14. A calibration system for performing alignment of an augmented reality/virtual reality (ARVR) device, the calibration system comprising:

a channel combiner; and

a mobile device comprising a camera, a processor, and memory, wherein the memory stores an application that includes computer executable instructions, the processor is configured to execute the computer executable instructions to:

display an alignment image to be displayed on a first display and on a second display of the ARVR device;

capture, through the channel combiner, at least one image of the alignment image on the first display of the ARVR device and the alignment image on the second display of the ARVR device using the camera; analyze the at least one image to determine misalignment data of the alignment image on the first display of the ARVR device and the alignment image on the second display of the ARVR; and

use the misalignment data to adjust a virtual image displayed on the first display and the second display of the ARVR device.

15. The calibration system according to claim 14, wherein the channel combiner comprises a first channel for capturing a first image of a alignment image and a second channel for capturing a second image of the alignment image, the channel combiner configured to reflect the first channel using a mirror surface towards a beam splitting surface that splits the first channel and directs a portion of the first channel towards the camera of the mobile device, the channel combiner further configured to direct the second channel towards the beam splitting surface that splits the second channel and directs a portion of the second channel towards the camera of the mobile device.

16. The calibration system according to any of claims 14-15, wherein the mirror surface is a forty-five degree mirror surface and the beam splitting surface is a forty-five degree beam splitting surface.

17. The calibration system according to any of claims 14-16, wherein the mobile device is a smartphone.

18. The calibration system according to any of claims 14-17, wherein the processor is further configured to execute the computer executable instructions to send a single image with misalignment corrections data for the first display and the second display of the ARVR device for displaying the virtual image.
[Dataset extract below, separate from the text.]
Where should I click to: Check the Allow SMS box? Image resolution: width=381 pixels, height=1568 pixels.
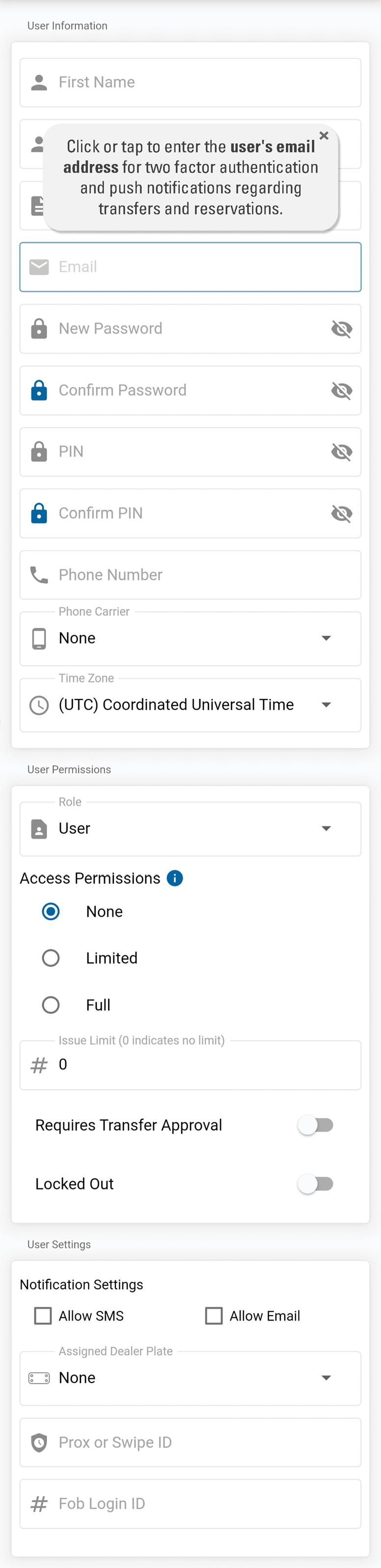click(x=43, y=1315)
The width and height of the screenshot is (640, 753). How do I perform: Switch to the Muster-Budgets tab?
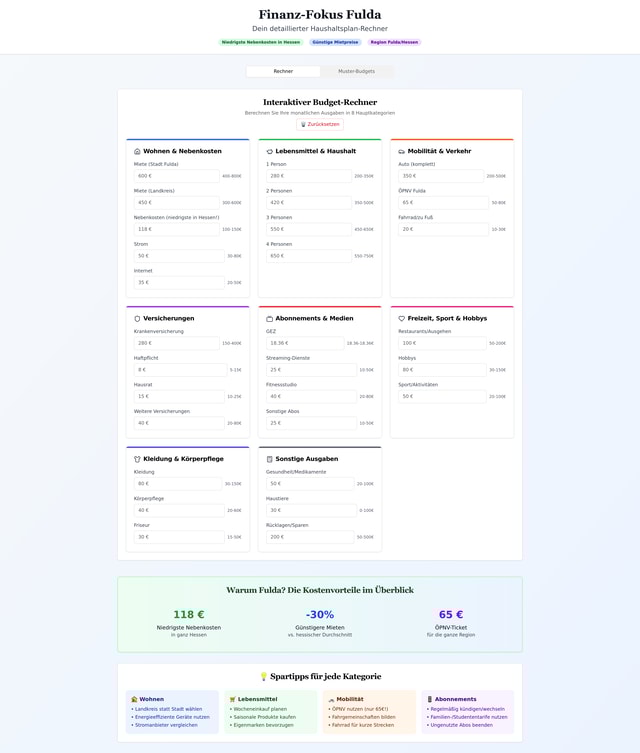point(356,72)
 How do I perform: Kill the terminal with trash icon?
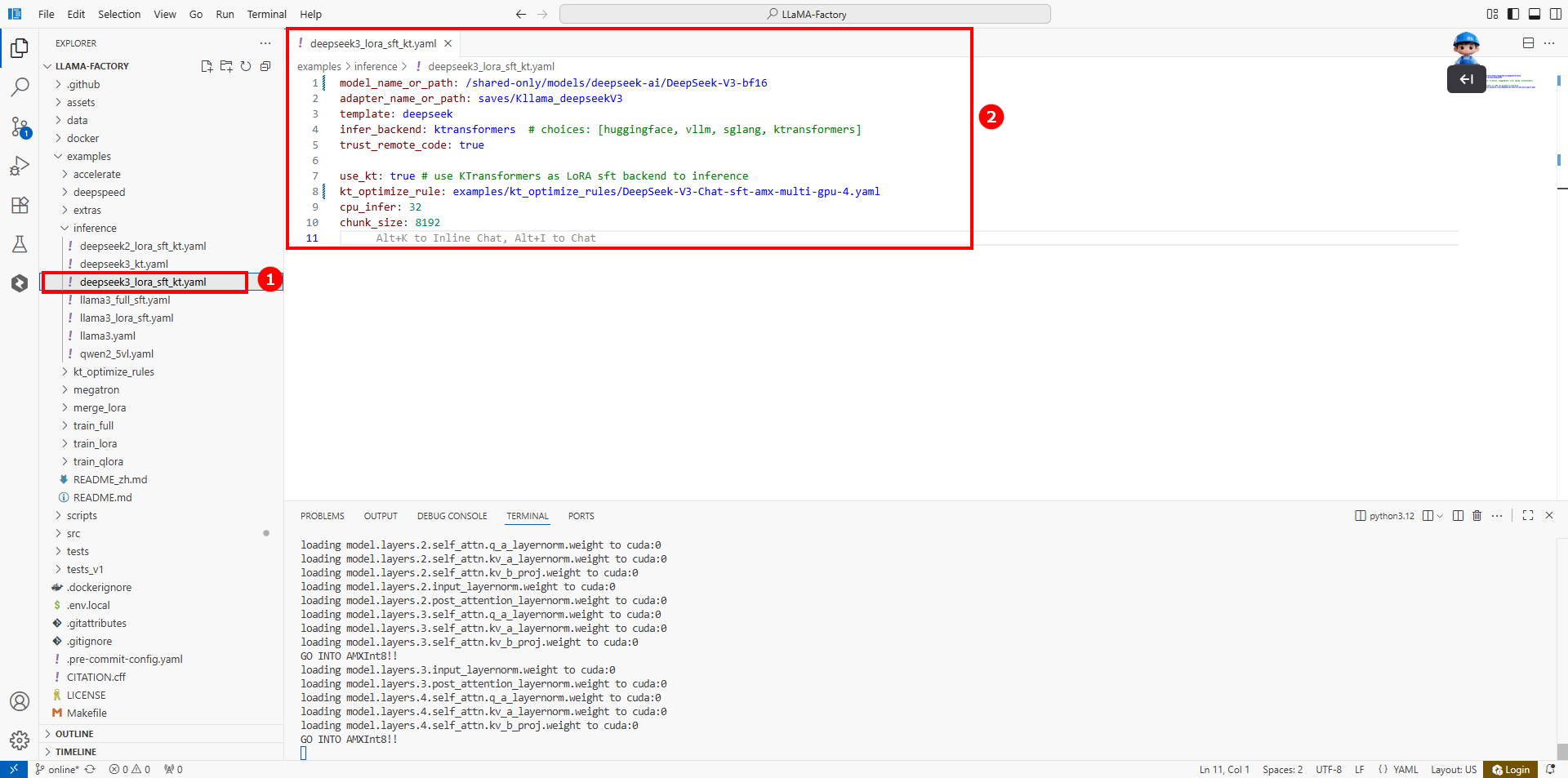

19. The calibration system according to any of claims 14-17, wherein the processor is further configured to execute the computer executable instructions to send to the ARVR device a left alignment corrected image and right alignment corrected image for displaying the virtual image.

20. The calibration system according to any of claims 14-19, wherein the mobile device is communicatively coupled to the ARVR device via a universal serial bus type-C (USB-C) connector cable.

21. The calibration system according to any of claims 14-20, wherein the channel combiner is an optical subassembly that is externally attached to the mobile device next to the camera of the mobile device.

22. The calibration system according to any of claims 14-20, wherein the channel combiner is an optical subassembly that is externally attached to the ARVR device and aligned to the first display and the second display of the ARVR device.

23. The calibration system according to any of claims 14-22, wherein the at least one image comprises a first image of the alignment image on the first display of the ARVR device and a second image of the alignment image on the second display of the ARVR.

24. The calibration system according to any of claims 14-22, wherein the at least one image is a single image that comprises a first image of the alignment image on the first display of the ARVR device overlapped with a second image of the alignment image on the second display of the ARVR.

25. The calibration system according to any of claims 14-24, wherein the alignment image includes at least two reference coordinate points that are used for determining the misalignment data.